The idea behind Project Thunderdome was that a team of digital experts in New York, run by former Washington Post digital head Jim Brady, would act as a kind of central resource system for DFM’s chain of small dailies and weeklies — building web tools, helping with strategy and generally working as a kind of SWAT team for digital projects. But that approach appears to have failed to generate enough momentum or revenue to satisfy the company’s financial backers, including its controlling shareholder, the closely-held Alden Global hedge fund.

One of DFM’s most recent efforts was what it called Project Unbolt: an attempt to get the newspapers in the chain to rethink every step of the entire news-gathering and publishing process, in order to try and make it more natively digital first and more efficient. Steve Buttry, who worked for DFM and Project Thunderdome as “digital transformation editor,” described what the company was trying to do in a series of blog posts that I tried to summarize (in the interests of full disclosure, I consider Steve a friend).

“We need to ‘unbolt’ Digital First newsrooms, so that they are Digital First in culture, processes and priorities. Though digital in focus, the operations should remain capable (as long as needed) of publishing print products, but the regional print operations will be what is bolted on to the core digital newsroom.”

A wave of schadenfreude

A number of media-industry insiders responded to the news about Digital First Media with expressions of outright or barely-disguised schadenfreude — about how the demise of Project Thunderdome was unsurprising, how its proponents were “Twitterati enamored by digital first talk & not looking at economics” and John Paton was clearly a “false prophet.” But as Josh Benton of the Nieman Lab pointed out, DFM’s problems are not unique, nor are they arguably the fault of a single person: instead, they are more likely a sign of how systemic and intractable the problems of the newspaper business really are.

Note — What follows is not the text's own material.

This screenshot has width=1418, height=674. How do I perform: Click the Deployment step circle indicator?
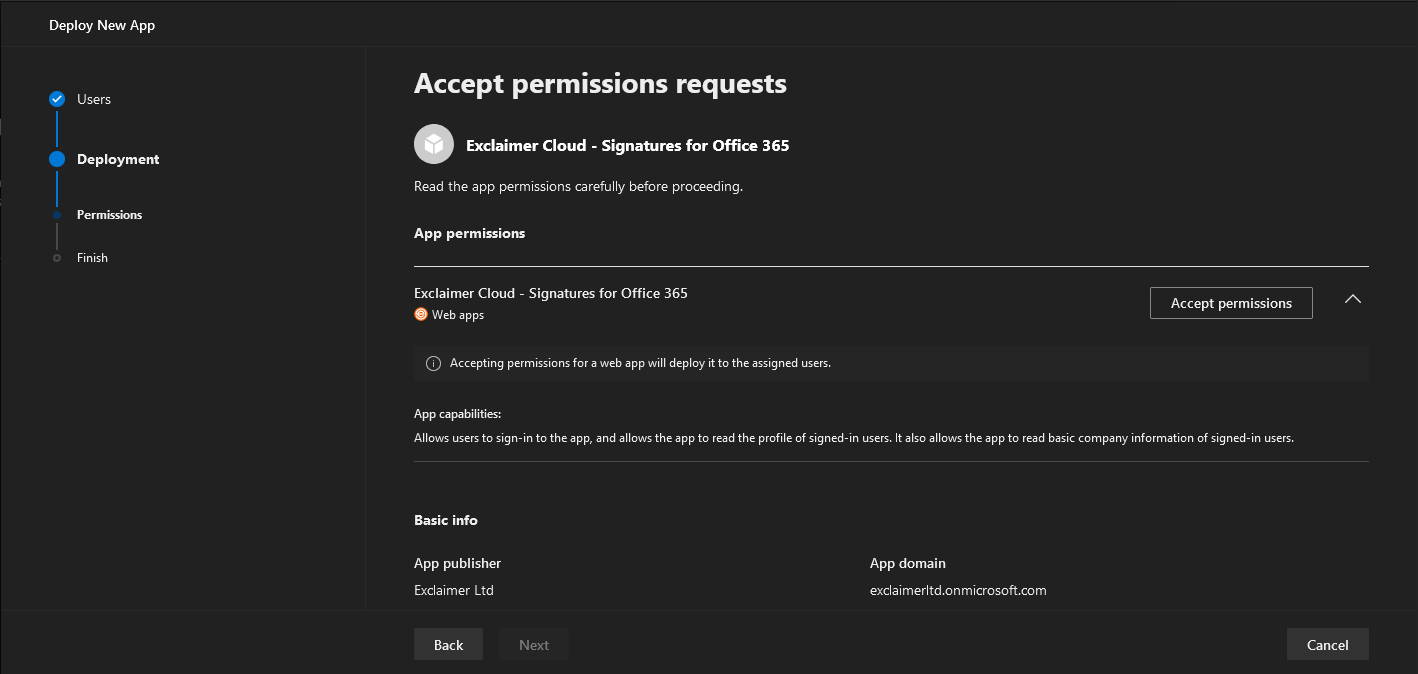tap(57, 159)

Paton — who joined the company first as the CEO of the smaller Journal-Register Co. and then became the head of the entire chain — has been a lightning rod for criticism from within his own industry ever since he started trying to re-engineer the company in 2010, in large part because he advocated getting rid of traditional newspaper executives and replacing them with digital natives or those from outside the industry.

John Paton

Paton has also been criticized for not providing enough financial data about the results of his re-engineering plans, although he’s hardly the only CEO of a privately-held company to keep his cards close to his chest — very little is known about the financial health of other privately-held media entities. There was a similar wave of schadenfreude in 2012, when the Journal Register Co. declared bankruptcy for the second time in three years. Clearly, the critics said, this was a sign that DFM’s entire strategy was a failure. But as I tried to point out at the time, the bankruptcy said far more about the difficulty of managing change in a shrinking industry while being saddled with the legacy costs of a very different time. As Doctor put it:

“In the closing, and in other cuts at Digital First Media, we see the impact of unending high-single-digit loss in print advertising. The ongoing devastation in print is overwhelming even DFM’s relatively faster pace of digital innovation.”

Cost-cutting has now taken over

pa7s_burningman_thunderdome

Doctor says Project Thunderdome’s demise is just part of a cost-cutting effort that will see Digital First Media try to shed as much as $100 million in costs — a relatively massive amount even for a large chain — and could involve the sale of dozens of newspapers, including properties in California, New England, Philadelphia and Texas. As Doctor notes, some of the problems that DFM ran into with Project Thunderdome were cultural, in the sense that many local newspaper editors likely didn’t respond with open arms to the idea that a centralized team was going to tell them what to do, or provide better resources than they could themselves. Similar centralization efforts have been put in place at other chains — including PostMedia in Canada, which is also backed by Alden Global — and largely failed.

“Thunderdome wasn’t universally received well within the company. Talk to the locals and you heard grumbles. Traffic to the new Thunderdome sections didn’t impress them. They didn’t like national imposition on local news judgment.”

As New York Times media writer David Carr said at one point, the newspaper business — both large and small — is in the middle of a painful transition, trying to move from the print-based room to a new digital-first room. But they can’t just turn the lights off in the former and move to the latter, because so much revenue is tied up in print. So right now they are in the long, dark hallway between those two places, and no one knows when it will end.

In his blog post, Paton said that Thunderdome provided a useful test bed for digital experiments, and that the chain’s “skills in data journalism, video production, website and mobile developments are all the better for Project Thunderdome.” Instead of being centralized in a single group, those skills will now be spread out across the chain’s newsrooms, he suggested.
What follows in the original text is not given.